◆ **DIRECTIONS FOR THIS TASK**
Before writing anything, find the line that contains "Click the Full Frame value text", then retype the entries below exactly from their first line through that one, without pictures.

Stored data entries:
╔══
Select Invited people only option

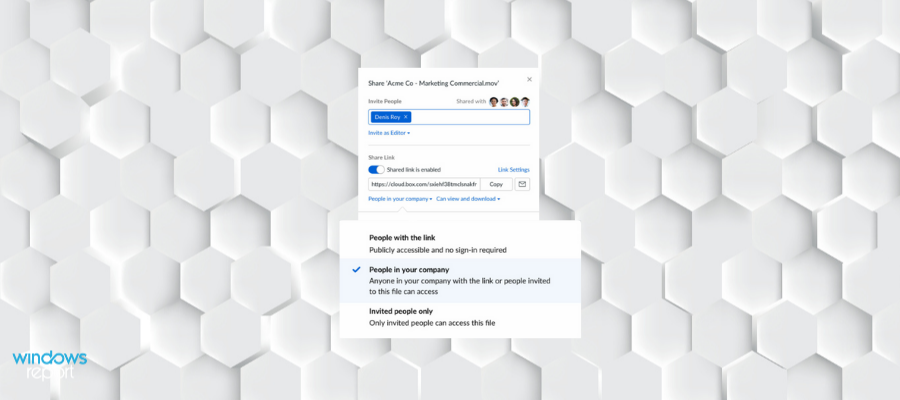[460, 317]
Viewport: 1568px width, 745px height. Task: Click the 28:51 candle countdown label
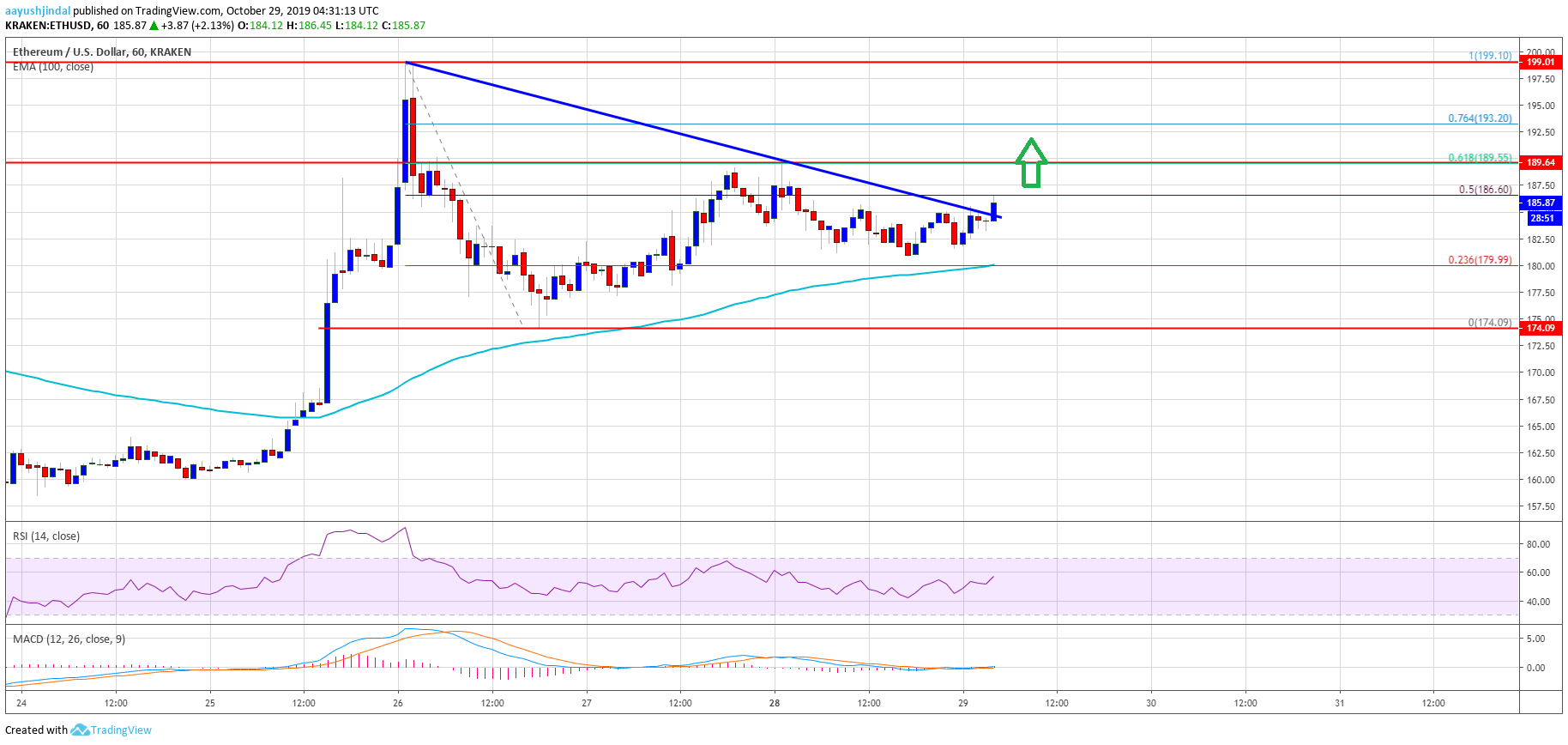(x=1541, y=218)
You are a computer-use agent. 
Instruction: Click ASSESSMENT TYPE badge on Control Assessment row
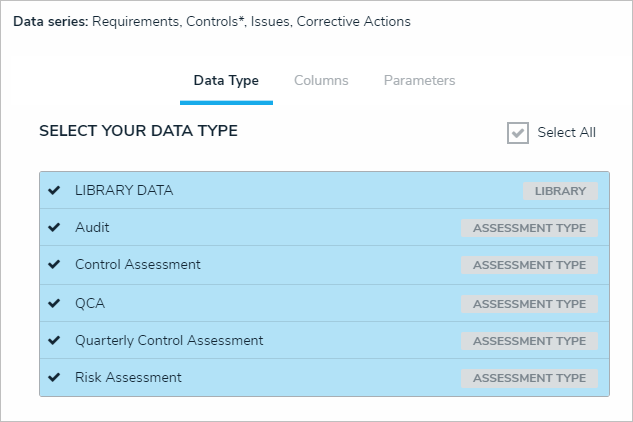529,266
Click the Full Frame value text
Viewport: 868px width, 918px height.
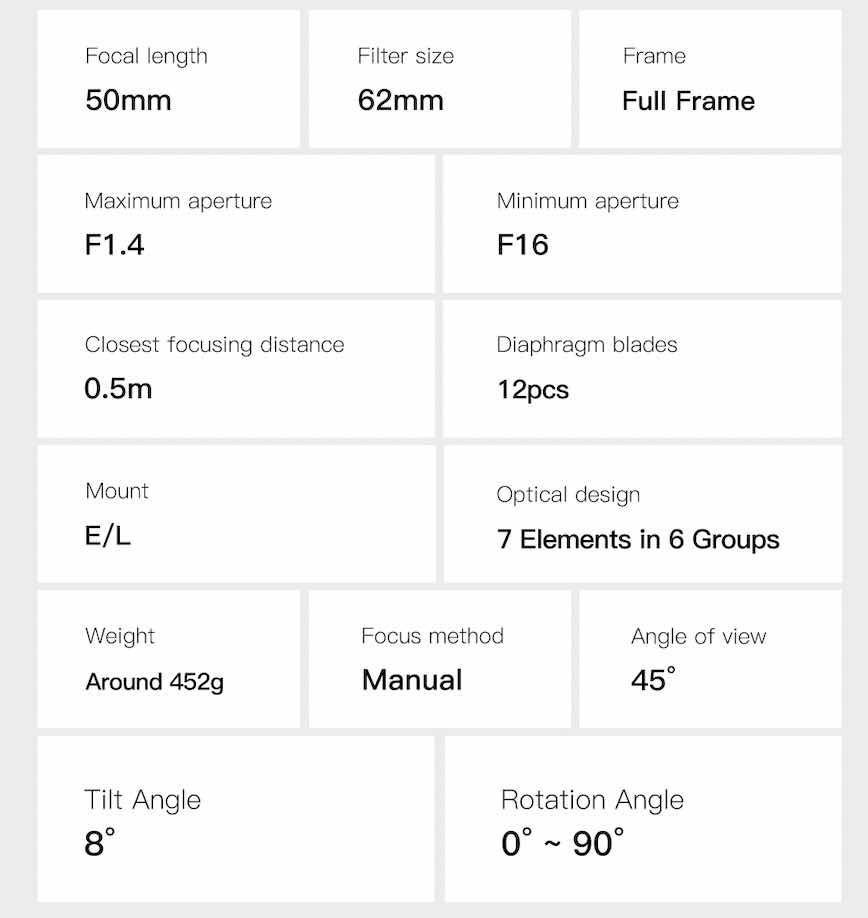(688, 101)
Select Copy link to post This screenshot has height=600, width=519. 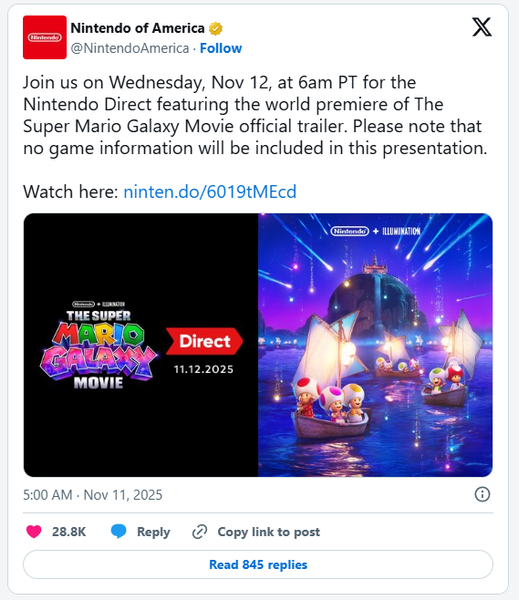tap(269, 532)

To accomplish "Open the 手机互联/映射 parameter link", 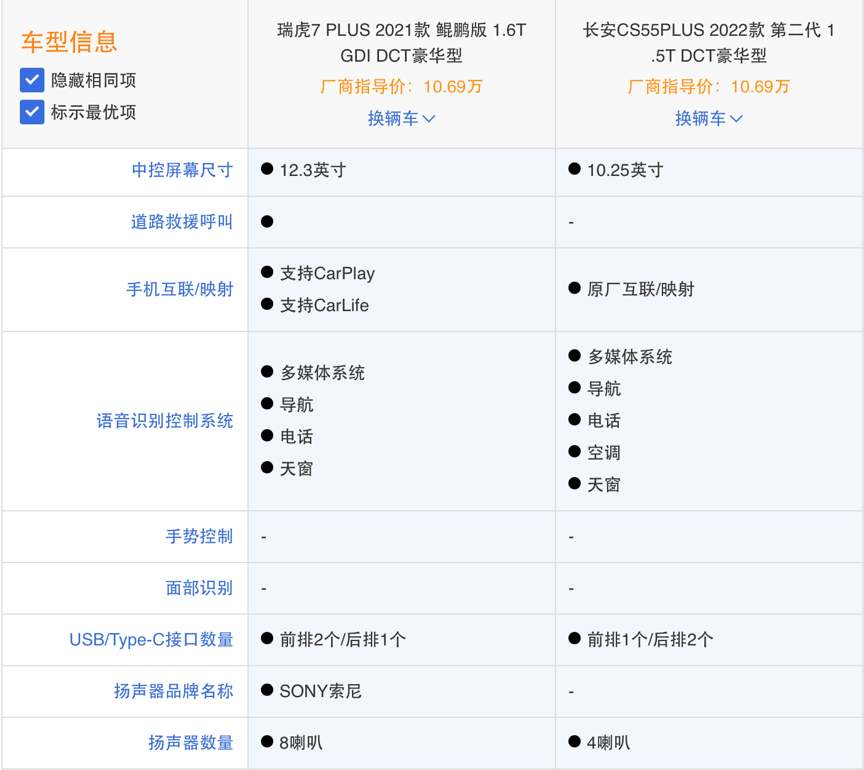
╚══
◆ **EXERCISE OUTPUT**
Select Invited people only option

[460, 317]
Viewport: 1568px width, 745px height. Task: Click the 28:51 candle countdown label
(x=1541, y=218)
You are a computer-use agent. 
Instruction: Click ASSESSMENT TYPE badge on Control Assessment row
529,266
Click the Full Frame value text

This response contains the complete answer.